Previous studies have shown the involvement of SL L-type Ca²⁺ channels in ATP-induced increase in [Ca²⁺]_i (9), which further triggers the mobilization of Ca²⁺ from the SR (43). Because verapamil, a known Ca²⁺ channel antagonist, caused a depression in ATP-induced increase in [Ca²⁺]_i in both control and I/R hearts, it is likely that influx through L-type Ca²⁺ channels is preserved during I/R. It should be noted that Ca²⁺ channel antagonists are known to prevent the I/R-induced increase in [Ca²⁺]_i (23); however, some investigators have shown the downregulation of SL L-type Ca²⁺ channels (15), whereas others have shown no alterations in these receptors after I/R (45). Furthermore, the lack of difference in KCl (known depolarizing agent)- as well as BAY K 8644 (dihydropyridine receptor agonist)-mediated increase in [Ca²⁺]_i in control and I/R hearts in our previous study (30) rules out the possibility of any defect in L-type Ca²⁺ channels. On the other hand, ATP-induced increase in [Ca²⁺]_i in I/R cardiomyocytes, unlike control preparations, was not altered by ryanodine, an agent that depresses Ca²⁺ release by depleting SR Ca²⁺ stores as well as by blocking Ca²⁺ channels (28).

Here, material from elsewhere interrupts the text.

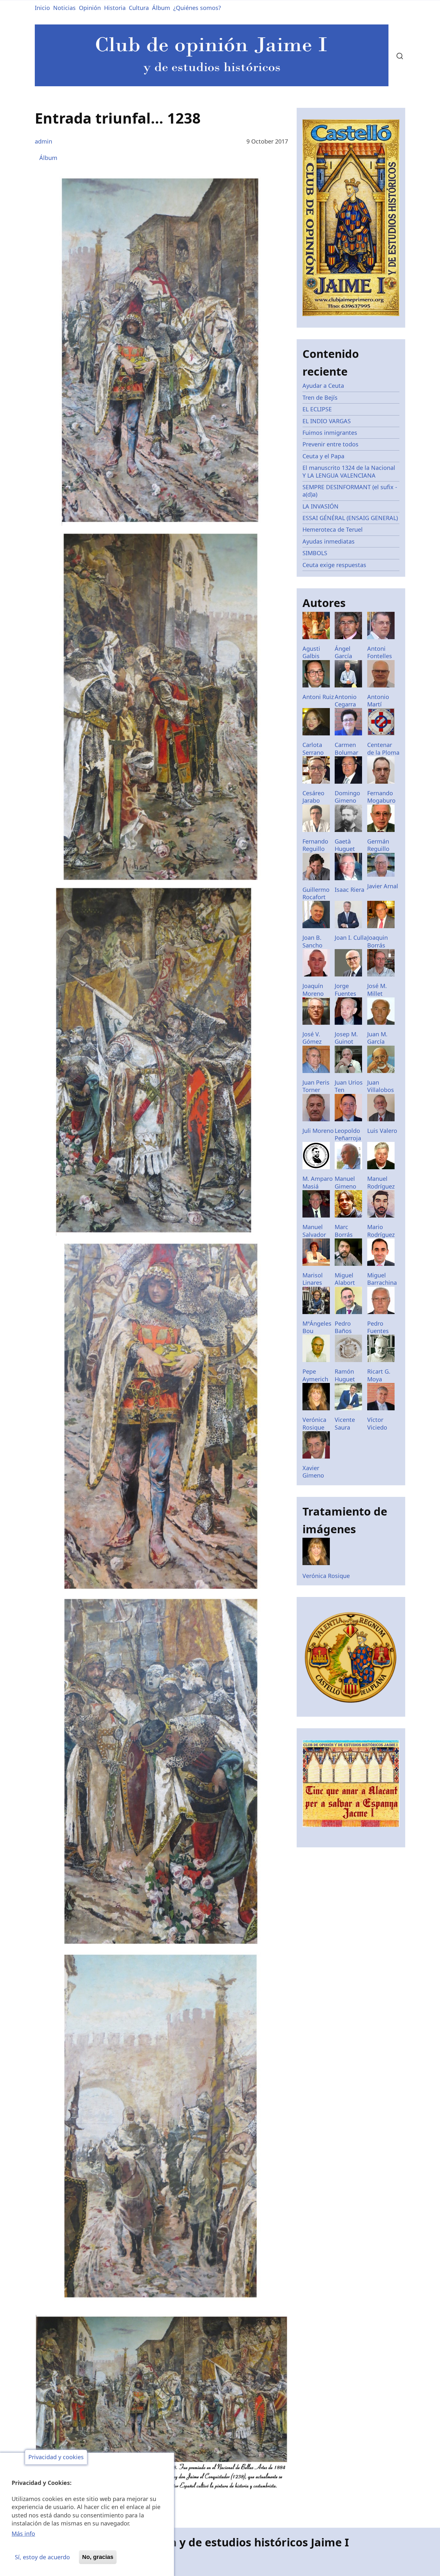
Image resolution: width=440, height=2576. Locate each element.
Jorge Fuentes (345, 989)
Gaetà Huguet (345, 845)
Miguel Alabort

Accordingly, it is suggested that abnormal Ca²⁺ handling at the level of the SR may be responsible for the depressed ATP-induced increase in [Ca²⁺]_i in I/R cardiomyocytes. In this regard, decreased protein content and gene expression of ryanodine receptors have been demonstrated in I/R hearts (36). Furthermore, Zucchi et al. (46) showed a significant reduction in the density of high-affinity and low-affinity [³H]ryanodine binding sites in I/R hearts. In addition, protein kinase C, which is known to be activated during I/R (34) and causes decrease in ATP-induced as well as catecholamine-induced increase in [Ca²⁺]_i (43), may be involved in the depressed ATP and Iso responsiveness in I/R hearts.

There is a possibility that the depressed responsiveness to ATP in I/R hearts may be due to oxidative stress. This view is supported by the observation that the attenuated ATP-induced increase in [Ca²⁺]_i in I/R hearts was prevented by an antioxidant mixture containing SOD and catalase. In fact, oxidative stress has been shown to cause cardiac dysfunction during I/R, which was prevented by SOD and catalase (30). In addition, I/R-induced increase in basal [Ca²⁺]_i was also attenuated by the antioxidant mixture. Furthermore, changes observed in I/R hearts and cardiomyocytes isolated from these hearts were simulated by H₂O₂, because, like cardiomyocytes from I/R hearts, an increase in basal [Ca²⁺]_i and a depression in ATP-mediated increase in [Ca²⁺]_i were observed in cardiomyocytes isolated from hearts treated with H₂O₂. On the other hand, Wang et al. (40) showed that H₂O₂ at high concentrations caused an augmentation of ATP-induced increase in [Ca²⁺]_i in isolated cardiomyocytes. Although H₂O₂ at the concentration used in the present study has been shown to cause an increase in [³⁵S]ATPS binding in purified SL membranes (22), defects in SR Ca²⁺ handling may be the major reason for the depression in ATP-induced increase in [Ca²⁺]_i. In addition, H₂O₂ has been known to cause a depression in PLC activity in SL membranes (20), which is associated with ATP-induced increase in [Ca²⁺]_i. The results described in this study also indicate that IP, which is known to upregulate the antioxidant enzymes in I/R hearts (11), prevented the attenuation of ATP-induced increase in [Ca²⁺]_i in I/R hearts. It may be noted that IP caused a depression in basal [Ca²⁺]_i in I/R hearts, and this is in agreement with previous studies (1, 30). Furthermore, the participation of IP-mediated synchronization of SR Ca²⁺ pump and release channels (36, 44) may be involved in the restoration of ATP-induced increase in [Ca²⁺]_i in I/R hearts.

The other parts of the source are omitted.